# New Rotary Table



## kplyler (Oct 7, 2015)

picked up a rotary table this weekend. 8", It came with a tail stock and dividing plate (2) attachment. It looks good, but it's the first rotary table I have ever touched. It's 90:1, and was easy to figure out how to engage/disengage the worm gear (right turn or left of the ring behind the vernier). But I would like to know more about it and the dividing plates. Have done a bunch of searches and can't find a owners manual for it or something similar (looks similar to Phase II). Any one have a PDFs copy or link? 

The only issue I see is it turns easy, but when I try to rotate by hand it's very stiff, like the oil has hardened. Was thinking of running kerosene down the oil spout, sloshing around and poring out 10 times, then spindle oil in the spout. Other ideas? The previous owner said it has been sitting in a box for the last 13 years (bought at Enco ~18 years ago, used for 1 project). I would take it apart and clean, but would like a simpler solution, and I don't have the manual .

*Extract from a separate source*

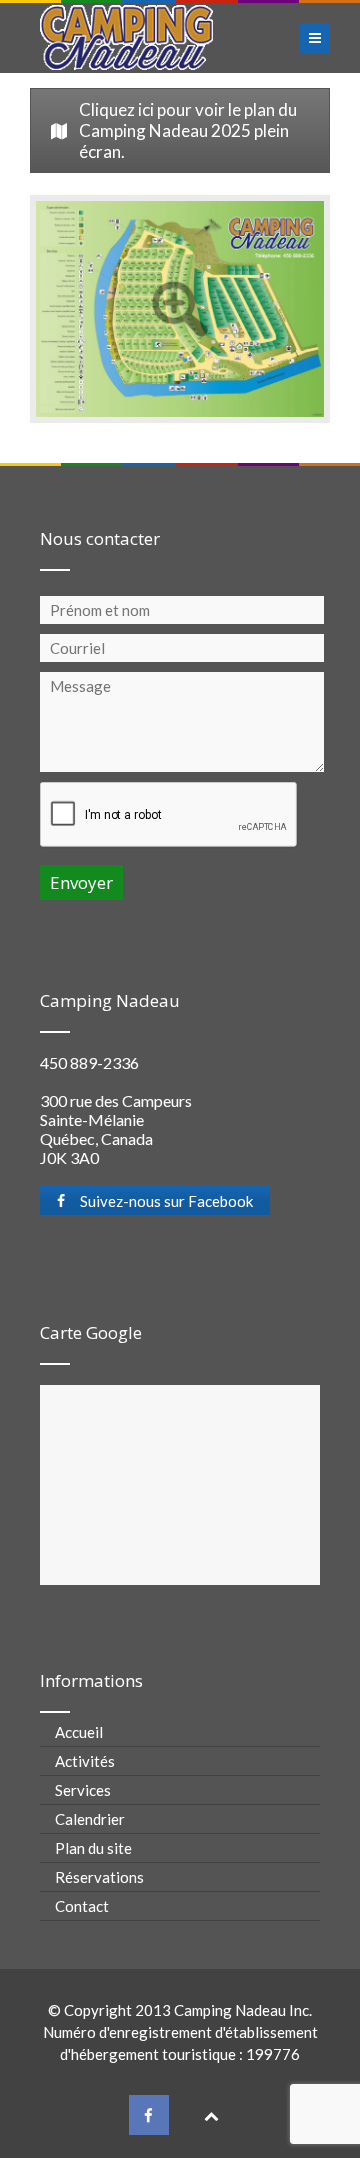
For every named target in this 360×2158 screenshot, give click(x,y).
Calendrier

The bividing plate box says Yantai, and the RT says TI3200B. I can find little about Yantai and nothing about that model number.


----------



## T Bredehoft (Oct 7, 2015)

I can't add information, but I sure can admire that table. Someone will come along and help you out.


----------



## kd4gij (Oct 7, 2015)

I would go to grizzly's web site and find there model closes to what you have and download there manual. It should apply.


----------



## kplyler (Oct 7, 2015)

Excellent advise KD4GIJ! I went to the grizzly site, and found the G9298 looks almost identical.

Thanks -KE7DJB


----------



## GK1918 (Oct 8, 2015)

I have a well built Yausa also 90:1 mint very similar to yours.  Back when I got it, it was also stiff.
Very light oiling time to time did the trick to break down hard grease.  'runs smooth as a kittin' now.
Thats why I chose not to take it apart.  They are a little tricky to set up correctly with little or no
backlash.  Given time it will loosen up........sam


----------



## hman (Oct 11, 2015)

I'm not sure this will answer any specific questions, but it's a pretty good basic write-up on how to set up and align a rotab, plus some basics on how to use the dividing plates.  
http://littlemachineshop.com/instructions/UsingARotaryTable.pdf
What you'll need next is a table of which dividing plates/rows/etc. to use to get however many divisions (gear teeth, etc.) you need.  There are several sources of such calculations out there .... so you may end up OK without a detailed manual for your specific hardware. Best wishes, and I hope this is of help.


----------



## bpratl (Oct 11, 2015)

I purchased a grizzly rotary table and found that the index plates to be tedious and time consuming to use and set up so I added and stepper motor and a Arduino processor, with keypad, which makes life a lot easier.
This combination allow you to advance the table in either  the number of positions or degrees and it can be used as a forth axis if you decide to go to CNC. The whole setup can cost less than $100.00 with a little shopping. Bob


----------



## 4GSR (Oct 11, 2015)

bpratl said:


> ..... I added and stepper motor and a Arduino processor, with keypad, which makes life a lot easier.
> This combination allow you to advance the table in either  the number of positions or degrees and it can be used as a forth axis if you decide to go to CNC. The whole setup can cost less than $100.00 with a little shopping. Bob



Can you give us a little detail of what your setup entails and possible sources of finding these items?  Also supply some pictures of your setup to share?
Thanks, Ken


----------



## hman (Oct 11, 2015)

Here's an article, just published by one of our members.  It covers the hardware side.  Rick will be controlling the rotation with CAM software.
http://rick.sparber.org/AAD.pdf


----------



## bpratl (Oct 12, 2015)

Ken, I posted this upgrade in May of this year. Here is the link:
http://www.hobby-machinist.com/threads/arduino-indexer-update.35266/


----------



## 4GSR (Oct 18, 2015)

bpratl said:


> Ken, I posted this upgrade in May of this year. Here is the link:
> http://www.hobby-machinist.com/threads/arduino-indexer-update.35266/



Thanks, I'll check it out.
Ken


----------